In the written grounds of its refusal to exempt the applicant from the obligation to pay court fees in the total amount of PLN 5,000 , the first ‑ instance court referred to the applicant ’ s financial situation and examined it in detail.
It is further noted that the court allowed the applicant ’ s request in part. The value of the claim, as indicated by the applicant in the particulars of the claim, amounted to PLN 100,000 [i.e. , approximately 25,000 euros (EUR) ]. The court fees which the domestic court required the applicant to pay amounted to PLN 5,000 [approx. EUR 1,250]. The Court considers that the value of the applicant ’ s compensation claim was grossly exaggerated and was out of any proportion to the nature of the claim (see in this connection Kupiec v. Poland , cited above, § 47). Had the applicant claimed a more reasonable amount, commensurate with the case-law of the Polish civil courts in similar cases, the court fees required would have been much lower.

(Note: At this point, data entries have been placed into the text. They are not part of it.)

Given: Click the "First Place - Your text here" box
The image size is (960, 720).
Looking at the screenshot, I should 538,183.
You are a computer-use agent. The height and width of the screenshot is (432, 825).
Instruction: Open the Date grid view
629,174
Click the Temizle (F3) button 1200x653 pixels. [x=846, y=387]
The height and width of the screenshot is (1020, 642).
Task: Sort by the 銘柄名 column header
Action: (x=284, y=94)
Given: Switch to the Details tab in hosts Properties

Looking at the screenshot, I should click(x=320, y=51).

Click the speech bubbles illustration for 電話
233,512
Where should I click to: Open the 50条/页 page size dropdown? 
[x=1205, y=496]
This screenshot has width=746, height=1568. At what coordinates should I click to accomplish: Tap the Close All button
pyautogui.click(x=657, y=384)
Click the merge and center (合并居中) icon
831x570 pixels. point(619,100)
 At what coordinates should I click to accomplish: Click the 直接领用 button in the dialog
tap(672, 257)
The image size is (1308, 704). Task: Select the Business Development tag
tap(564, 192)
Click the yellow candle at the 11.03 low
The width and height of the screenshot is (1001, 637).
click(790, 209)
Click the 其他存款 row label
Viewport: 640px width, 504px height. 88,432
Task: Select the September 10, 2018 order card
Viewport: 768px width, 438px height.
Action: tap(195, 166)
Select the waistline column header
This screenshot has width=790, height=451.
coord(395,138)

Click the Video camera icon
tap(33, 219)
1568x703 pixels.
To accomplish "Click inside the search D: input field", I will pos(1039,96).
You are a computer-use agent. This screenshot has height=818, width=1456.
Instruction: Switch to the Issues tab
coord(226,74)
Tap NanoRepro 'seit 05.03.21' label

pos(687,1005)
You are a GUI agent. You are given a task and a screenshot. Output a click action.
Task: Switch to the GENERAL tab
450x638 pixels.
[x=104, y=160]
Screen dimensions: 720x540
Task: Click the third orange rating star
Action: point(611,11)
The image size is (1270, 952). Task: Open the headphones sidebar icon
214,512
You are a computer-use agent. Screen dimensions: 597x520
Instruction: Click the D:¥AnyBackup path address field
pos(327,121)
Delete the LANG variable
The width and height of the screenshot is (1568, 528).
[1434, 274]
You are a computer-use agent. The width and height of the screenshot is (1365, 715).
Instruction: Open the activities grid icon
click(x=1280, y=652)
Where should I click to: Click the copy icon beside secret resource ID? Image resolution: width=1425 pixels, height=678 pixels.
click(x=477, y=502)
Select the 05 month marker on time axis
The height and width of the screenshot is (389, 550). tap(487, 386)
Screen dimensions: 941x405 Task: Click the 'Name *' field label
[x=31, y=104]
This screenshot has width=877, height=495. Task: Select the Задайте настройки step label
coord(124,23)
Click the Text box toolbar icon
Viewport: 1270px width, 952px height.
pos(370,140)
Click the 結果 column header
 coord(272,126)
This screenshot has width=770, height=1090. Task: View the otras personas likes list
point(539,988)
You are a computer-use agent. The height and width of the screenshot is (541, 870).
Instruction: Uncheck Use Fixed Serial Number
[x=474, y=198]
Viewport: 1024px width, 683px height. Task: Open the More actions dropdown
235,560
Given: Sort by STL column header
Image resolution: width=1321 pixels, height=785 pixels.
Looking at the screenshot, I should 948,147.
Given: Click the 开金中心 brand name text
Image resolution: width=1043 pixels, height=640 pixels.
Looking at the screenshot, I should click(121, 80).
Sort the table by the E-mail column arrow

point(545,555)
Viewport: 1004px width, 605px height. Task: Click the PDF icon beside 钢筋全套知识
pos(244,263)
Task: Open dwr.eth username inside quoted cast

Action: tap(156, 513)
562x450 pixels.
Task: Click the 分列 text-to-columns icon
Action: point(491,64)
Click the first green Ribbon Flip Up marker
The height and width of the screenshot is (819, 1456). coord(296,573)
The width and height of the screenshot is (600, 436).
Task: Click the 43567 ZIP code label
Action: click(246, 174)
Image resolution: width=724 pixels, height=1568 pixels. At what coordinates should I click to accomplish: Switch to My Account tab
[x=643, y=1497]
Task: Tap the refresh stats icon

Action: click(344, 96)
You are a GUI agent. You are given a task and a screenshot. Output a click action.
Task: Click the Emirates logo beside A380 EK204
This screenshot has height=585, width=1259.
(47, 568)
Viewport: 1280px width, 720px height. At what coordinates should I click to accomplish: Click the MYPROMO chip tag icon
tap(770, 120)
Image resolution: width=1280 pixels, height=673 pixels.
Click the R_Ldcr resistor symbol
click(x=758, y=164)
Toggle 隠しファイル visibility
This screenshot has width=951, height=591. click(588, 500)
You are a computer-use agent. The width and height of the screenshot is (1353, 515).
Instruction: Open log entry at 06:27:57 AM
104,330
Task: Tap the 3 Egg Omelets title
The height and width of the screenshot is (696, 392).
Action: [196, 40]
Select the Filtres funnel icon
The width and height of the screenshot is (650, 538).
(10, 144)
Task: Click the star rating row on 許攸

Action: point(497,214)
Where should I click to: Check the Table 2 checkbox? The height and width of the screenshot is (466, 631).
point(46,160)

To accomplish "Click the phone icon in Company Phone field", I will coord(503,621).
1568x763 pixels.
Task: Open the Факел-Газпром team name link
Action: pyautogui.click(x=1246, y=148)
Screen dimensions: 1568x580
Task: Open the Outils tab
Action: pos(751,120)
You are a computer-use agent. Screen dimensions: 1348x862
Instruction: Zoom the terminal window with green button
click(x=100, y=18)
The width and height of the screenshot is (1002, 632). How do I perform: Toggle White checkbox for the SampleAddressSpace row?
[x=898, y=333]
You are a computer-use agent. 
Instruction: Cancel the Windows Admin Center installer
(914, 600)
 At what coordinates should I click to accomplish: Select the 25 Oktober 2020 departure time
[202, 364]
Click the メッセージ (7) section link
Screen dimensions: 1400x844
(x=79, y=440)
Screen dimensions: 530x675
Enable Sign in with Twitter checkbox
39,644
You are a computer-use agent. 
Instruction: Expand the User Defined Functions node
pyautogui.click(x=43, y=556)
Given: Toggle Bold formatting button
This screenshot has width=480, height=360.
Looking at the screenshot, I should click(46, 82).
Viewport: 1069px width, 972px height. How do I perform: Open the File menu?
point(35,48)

In summary, given the amount of the applicant ’ s earnings prior to the time he lodged his statement of claim with the civil court as well as the fact that he had certain savings at that time, the Court considers that the amount of court fees required from the applicant in the present case cannot be considered disproportionate (compare and contrast Stankov v. Bulgaria , no. 68490/01 , §§ 43-67, 12 July 2007). Consequently, it cannot be held that the court fees required from the applicant for proceeding with his claim constituted a restriction which impaired the very essence of his right of access to a court.
It follows that this part of th e application is manifestly ill ‑ founded and must be rejected in accordance with Article 35 §§ 3 and 4 of the Convention.
For these reasons, the Court, unanimously,
Takes note of the terms of the respondent Government ’ s declaration under Article 3 of the Convention and of the modalities for ensuring compliance with the undertakings referred to therein;
Decides to strike this part of the application out of its list of cases in accordance with Article 37 § 1 (c) of the Convention ;
Declares the remainder of the application inadmissible.